Ah, a Takács Quartet recital. Another few months gone (the violist-groupie in me thinks), another rare chance to hear Geraldine Walther play. Only I find that I'm not really thinking about the Takács' visits like that anymore. Walther is a great violist, but the Takács with her in it is something more interesting — a great quartet, and one that seems to become greater by the minute. Sunday's all-Beethoven recital, presented by Cal Performances at UC Berkeley's Hertz Hall, the last we'll hear from this quartet for some time locally, found the players working at a fearsomely high level.
Every time I hear the Takács in its current lineup, I marvel anew at how singularly effective its improbable combination of colors is.
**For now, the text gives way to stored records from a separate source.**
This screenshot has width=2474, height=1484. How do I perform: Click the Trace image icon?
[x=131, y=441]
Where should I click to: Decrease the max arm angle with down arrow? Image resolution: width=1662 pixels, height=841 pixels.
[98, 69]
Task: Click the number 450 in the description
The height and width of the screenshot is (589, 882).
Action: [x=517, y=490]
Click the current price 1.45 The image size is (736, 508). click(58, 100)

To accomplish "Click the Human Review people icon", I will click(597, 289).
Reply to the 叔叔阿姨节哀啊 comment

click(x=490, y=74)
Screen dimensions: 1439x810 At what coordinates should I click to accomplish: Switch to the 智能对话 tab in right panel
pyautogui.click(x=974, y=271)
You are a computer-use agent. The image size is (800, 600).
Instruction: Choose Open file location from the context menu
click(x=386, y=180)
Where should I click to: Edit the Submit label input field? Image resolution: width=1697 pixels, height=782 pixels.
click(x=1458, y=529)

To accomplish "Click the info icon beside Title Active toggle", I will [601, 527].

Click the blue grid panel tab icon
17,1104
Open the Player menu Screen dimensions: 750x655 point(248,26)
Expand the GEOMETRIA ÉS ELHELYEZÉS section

The two non-Hungarians — first violinist Edward Dusinberre and violist Walther — sound like they come from one timbral tradition, second violinist Károly Schranz and cellist András Fejér, from another one. And yet, what you actually hear is a magnificent unanimity of expression and intention, spiced with just enough independence of line to keep the texture constantly alive and interesting. Dusinberre's light, lithe violin and Walther's heady viola are the dominant colors, but Schranz's meatier sound lends its own cast to the upper-string color, while Fejér's obstreperous cello gives the whole thing a salutary kick in the pants from below.
Sunday's Beethoven (early, middle, and late) gave every element of that interesting melange a place in the sun. In the F-Major Quartet, Op. 18, No. 1, it was the remaining founding members who seemed to provide the motive power — especially Fejér, whose irrepressible energy stamped the entire performance. In the "Harp" Quartet, Op. 74, by contrast, the heart-stopping moments belonged to the other two players. Dusinberre's dashing account of the first movement's long, brilliant coda was topped only by Walther's gloriously sung playing of the "viola variation" in the finale.